The River Authority employs a comprehensive approach to flood mitigation categorized into two primary groups: Protection and Preparedness
In the River Authority’s model for flood risk management, protection refers to man-made structures that are designed to re-direct and control the flow of water, diverting it from inundating neighborhoods where people and property are dense. This includes dams, tunnels, and other flood control structures.
Earthen dams require no extra power, just gravity! As water builds up behind the dam, an outlet running through the dam lets the water out slowly on the other side, so property and life stay safe downstream.
In addition to constructing dams and tunnels, the River Authority uses other methods and strategies to provide an added layer of flood protection. These are typically lower cost and focus on pre-emptive actions including ordinances that help reduce flood threat, public awareness and flood resiliency. Some examples include flood warning systems, policy and regulations, awareness tools and campaigns, and community-wide participation in flood insurance programs.
The River Authority is a strong advocate of stream restoration and has developed a manual for creating natural channels for rivers, streams and creeks in the watershed.
Degraded or highly industrialized streams can negatively affect property and human health in the following ways:
- Excessive levels of erosion reduce water quality
- Areas of excessive sediment buildup may cause flooding
- Polluted runoff can render streams unsafe for contact and fishing
- Higher temperature runoff can rapidly change the condition of water, negatively affecting wildlife
- Increased water volume and velocity undercuts roads, sewer systems, and storm drains, increasing costs of public service.

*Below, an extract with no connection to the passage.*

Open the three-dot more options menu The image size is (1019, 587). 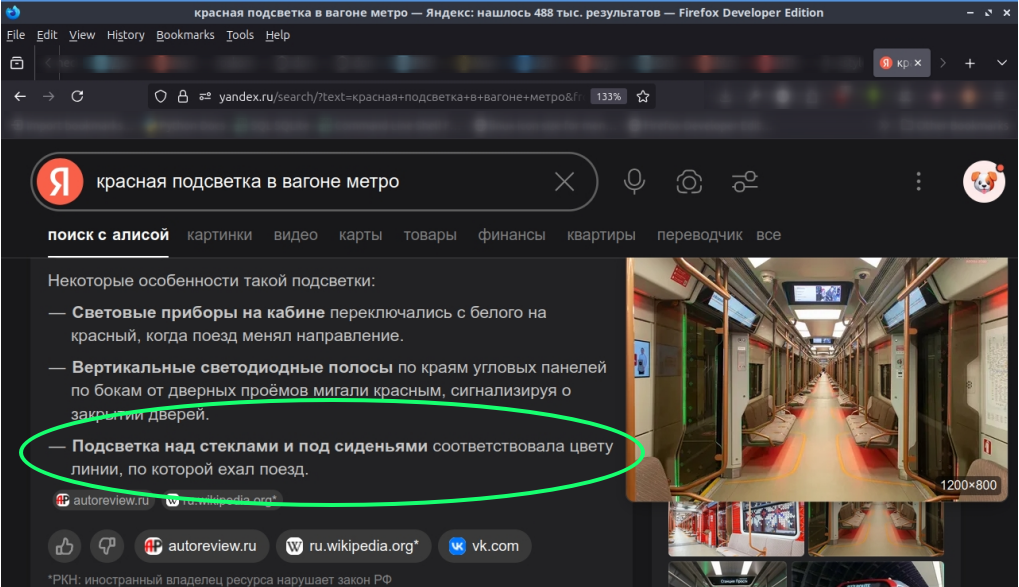pos(918,181)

Through stream restoration, many of these negative impacts can be addressed and reversed.
The River Authority works and coordinates with many other governmental entities to improve the watershed's flood preparedness. The Bexar Regional Watershed Management partnership (BRWM) website shares preparedness information on the "what you can do" page. Another good source of information is the Texas Water Development Board's TexasFlood.org website. The information contained at these websites describe how a resident can be informed and take proactive steps to improve their flood preparedness.
The River Authority also advocates for Low Impact Development (LID) techniques as a mitigation strategy. When paired with green strategies such as stormwater parks, floodplain preservation, shared parking and complete green streets, these practices help address water quantity and quality concerns associated with the region’s frequent, smaller rain events. A common threat from unmitigated impervious cover, such as streets and rooftops, and from removal of native soils and plants, is street flooding during storms. But the negative effects don’t end there. Rainwater runoff picks up bacteria, oils, hydrocarbons, sediment, fertilizers and other contaminants from yards, fields, sidewalks, parking lots and streets and deposits these contaminants into our creeks and rivers. Even small rain storms in urban areas cause problems. High concentration of “first flush” pollutants from runoff can reduce a creek’s dissolved oxygen, resulting in fish kills. LID techniques have been shown to improve water quality, reduce localized flooding and, when incorporated into a project’s design early in the process, offset and in some cases reduce the cost of traditional development.